The meeting of the ambassadors of the member states of the Permanent Council will be at 8:00 a.m. Nicaragua time (9:00 ET), at its headquarters in Washington.
By Lucia Navas (from laprensa.com.ni)
HAVANA TIMES – The Permanent Council of the Organization of American States (OAS) will receive on December 12th the third report of the Working Group formed by that organization to mediate the social and political crisis in Nicaragua. There job has been hampered because the regime of Daniel Ortega has not allowed them to enter to the country.
The meeting of the 34 ambassadors of the member states of the Permanent Council will be at 9:00 a.m. (ET), at its headquarters in Washington D.C., according to the organization’s press release.
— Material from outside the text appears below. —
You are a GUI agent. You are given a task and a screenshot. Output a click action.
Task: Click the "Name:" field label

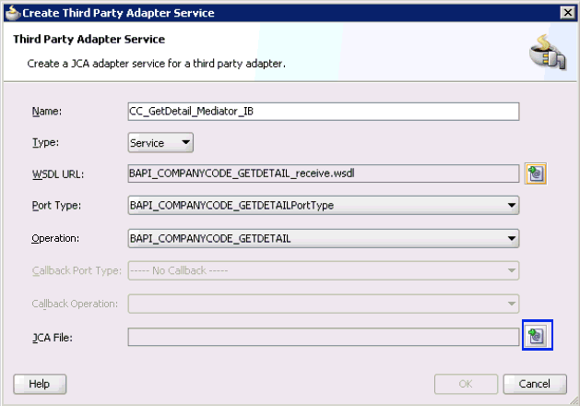(x=46, y=112)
The Work Team for Nicaragua was formed by the OAS on August 2, with twenty votes in favor. However the Ortega regime refuses to receive the help of the organization which it has disqualified as “interventionist”, for the OAS condemnations of the repression by the Ortega Police forces and paramilitaries against the citizen protests that broke out last April.
The third report of the Working Group on the situation in Nicaragua will be known during the same week in which the US Congress is also expected to approve the Nicaraguan Investment Conditionality Act (Nica Act), which involves a series of sanctions against the Ortega regime.
National and international human rights organizations estimate that at least 325 people died during the repression of the protests. The series of human rights violations against the population has been denounced including the siege, intimidation, illegal arrests and political court processes to which the Ortega dictatorship submits its opponents.
Report on migration from Venezuela
The Permanent Council will also address at the meeting Wednesday the report of the visit made by a group of OAS representatives to the border between Colombia and Venezuela between November 18 and 21, where they learned firsthand about the exodus of the Venezuelans due to the humanitarian, economic and political crisis in the South American nation.
According to the United Nations (UN) at least 2.3 million people have fled the serious crisis in Venezuela, and most do it through the Colombian border. An estimated one million Venezuelans have taken refuge in the neighboring Colombia.